CNJ MANTéM PUNIçãO A JUíZA DO TRT DE MT
30.05.2017

Por 13 votos a dois, o Conselho Nacional de Justiça manteve, nesta terça-feira (30), a punição de aposentadoria compulsória aplicada pelo Tribunal Regional do Trabalho de Mato Grosso à juíza trabalhista Carla Reita Faria Leal, em abril de 2015.

Os conselheiros decidiram rejeitar a revisão disciplinar interposta pela magistrada, que pretendia a anular a aposentadoria aplicada pelo TRT. O CNJ entendeu que não houve ilegalidade ou irregularidade no processo.

Só votaram a favor da juíza os conselheiros José Norberto Lopes Campelo, relator da revisão, e Henrique de Almeida Ávila. Ambos são advogados e foram indicados ao Conselho pela OAB e pelo Senado Federal, respectivamente.

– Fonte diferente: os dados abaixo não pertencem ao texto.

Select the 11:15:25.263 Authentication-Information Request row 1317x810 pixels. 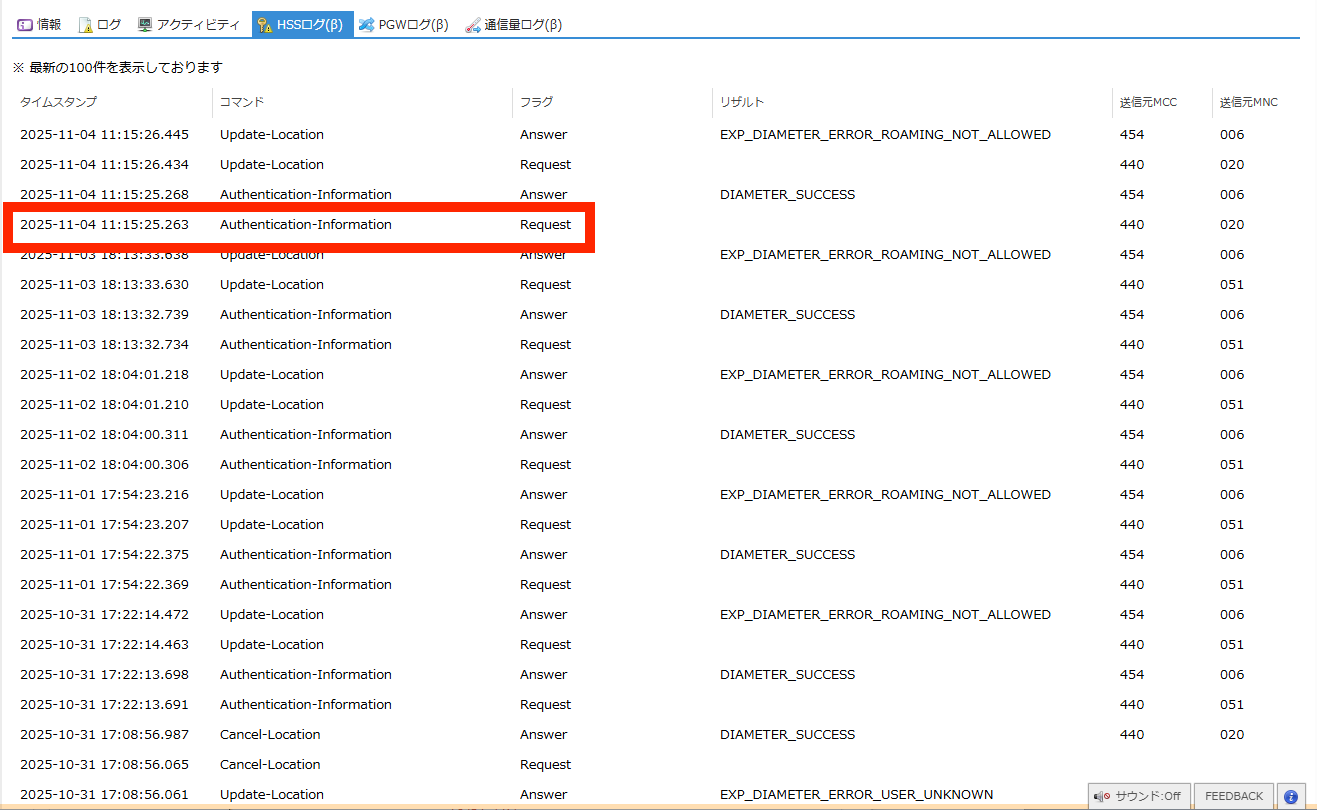point(305,225)
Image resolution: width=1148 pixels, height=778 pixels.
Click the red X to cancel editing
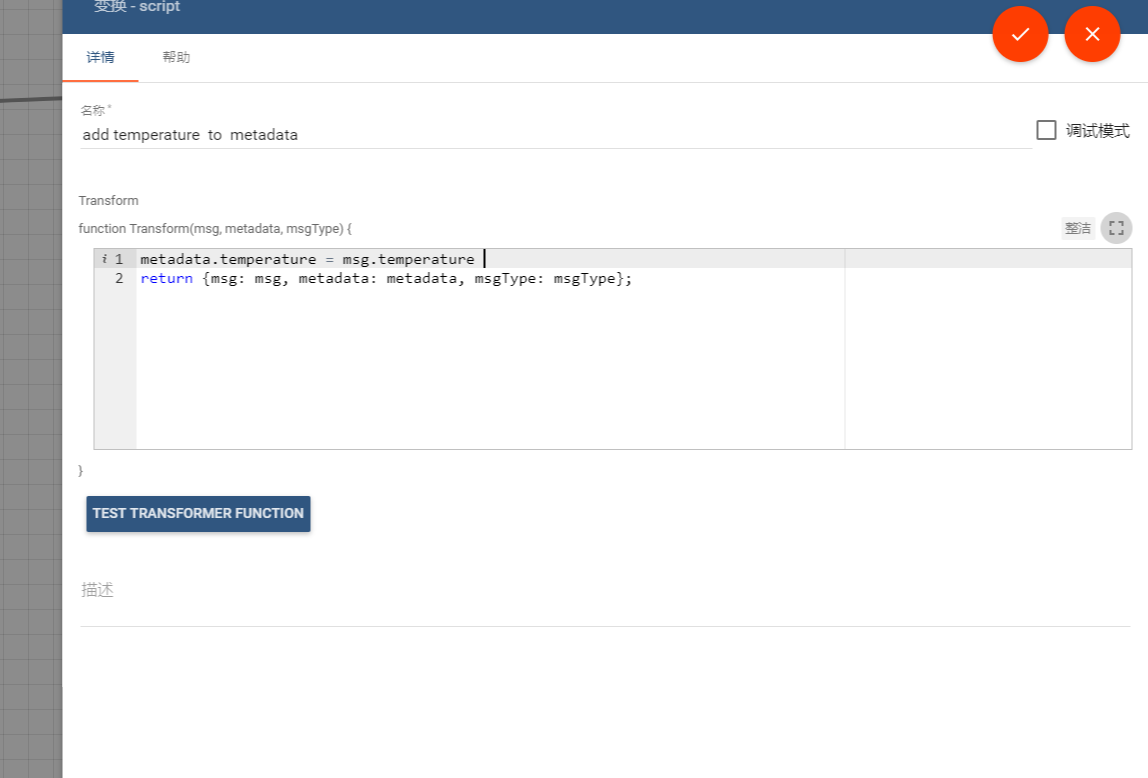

A divergência, no sentido de negar a anulação de pena, foi iniciada pelo corregedor nacional de Justiça, ministro João Otávio de Noronha. Ele também foi acompanhado pela presidente do órgão, ministra Carmén Lúcia.

Entenda o caso

Carla foi punida depois que o blog Isso É Notícia revelou que o ex-prefeito Mauro Mendes arrematou um apartamento de luxo em um leilão realizado pelo TRT e, posteriormente, o repassou à magistrada, que não poderia participar do certame em razão de ser funcionária do Tribunal.

A conclusão do TRT é de que Mauro, atuou como interposto da juíza para arrematar o imóvel, numa espécie de "arremate de laranja", a fim de contornar a vedação que ela teria para obtê-lo no leilão.

O TRT entendeu que a magistrada não conseguiu provar sua tese de defesa, baseada em um suposto empréstimo não-comprovado, no valor de R$ 300 mil - o mesmo pelo qual a cobertura duplex localizada na Praça Popular foi arrematada - que ela teria feito anteriormente a Mauro Mendes. O apartamento, segundo a tese, teria sido o pagamento pelo empréstimo.

O problema é que a magistrada se recusou a entregar a movimentação bancária para comprovar a existência do empréstimo.

Carla é casada com Pascoal Santullo Neto, ex-secretário municipal de Fazenda e ex-sócio de Mauro Mendes.

Ação de improbidade

No ano passado, o MPF moveu uma ação civil pública por improbidade administrativa contra Carla Reita e Mauro Mendes. A ação, assinada pela procuradora da República Ludmila Bortoleto, foi distribuída ao juiz Raphael Cazelli, da 8ª Vara da Justiça Federal de Cuiabá.

A ação, entretanto, ainda sequer foi recebida pela Justiça.

Reita e Mendes também respondem à ação penal proposta junto ao Tribunal Regional Federal da 1ª Região, em Brasília, em razão do foro privilegiado dos dois denunciados.